#### [Supplied data]

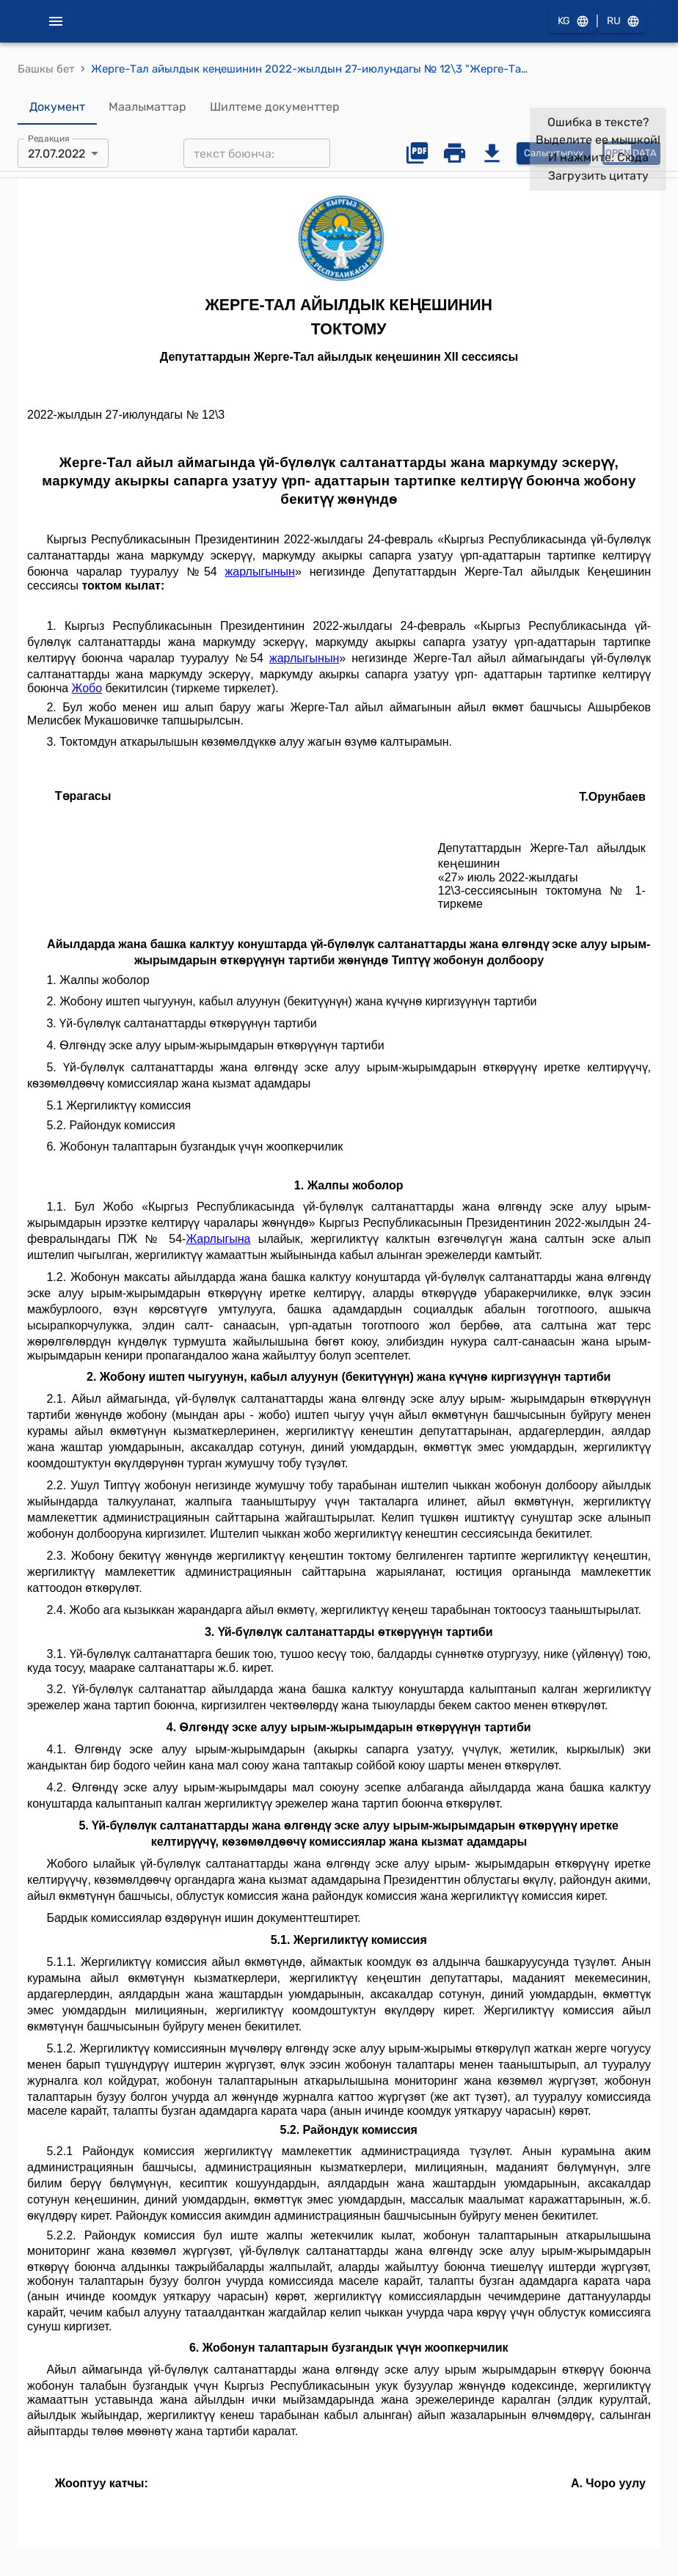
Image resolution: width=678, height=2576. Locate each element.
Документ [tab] (57, 107)
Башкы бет (46, 69)
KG (572, 22)
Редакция (49, 138)
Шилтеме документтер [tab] (274, 107)
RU (622, 22)
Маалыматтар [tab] (147, 107)
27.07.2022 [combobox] (56, 154)
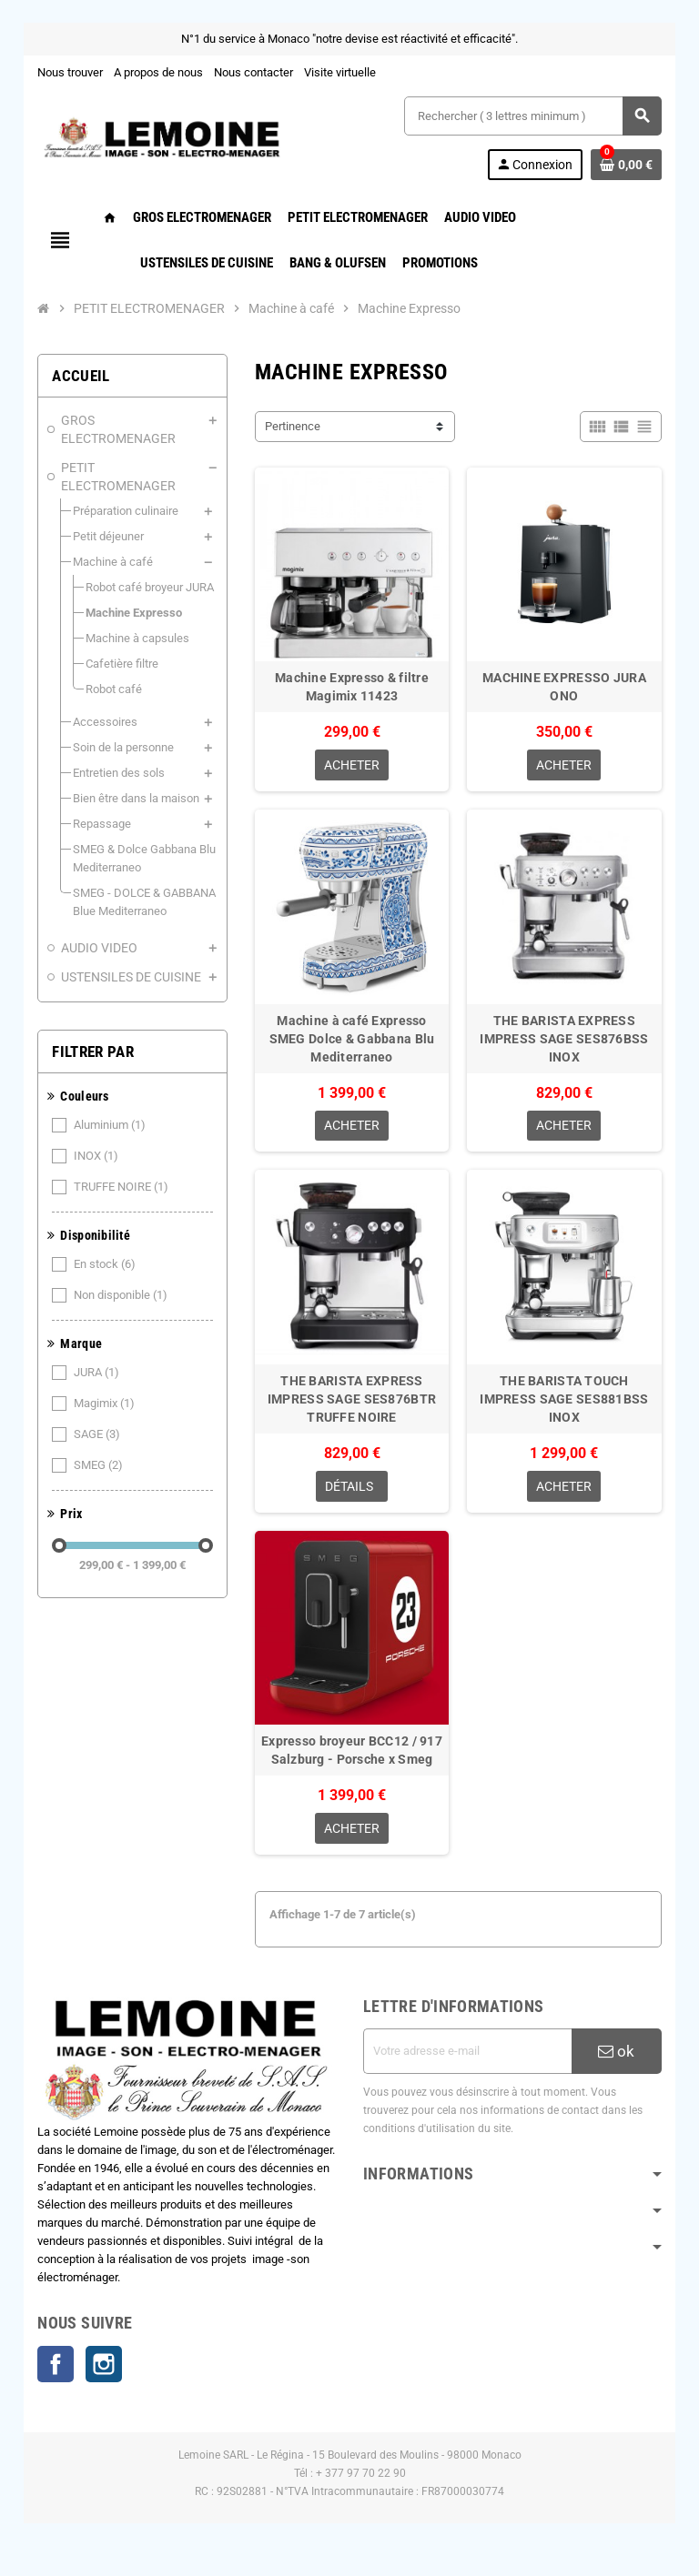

#### [Problem statement]
Rewrite the records with every "tab" changed to "tab button" and everything else kept the same. Leave the pictures out.

#### [Exercise answer]
Image resolution: width=678, height=2576. Locate each element.
Документ [tab button] (57, 107)
Башкы бет (46, 69)
KG (572, 22)
Редакция (49, 138)
Шилтеме документтер [tab button] (274, 107)
RU (622, 22)
Маалыматтар [tab button] (147, 107)
27.07.2022 [combobox] (56, 154)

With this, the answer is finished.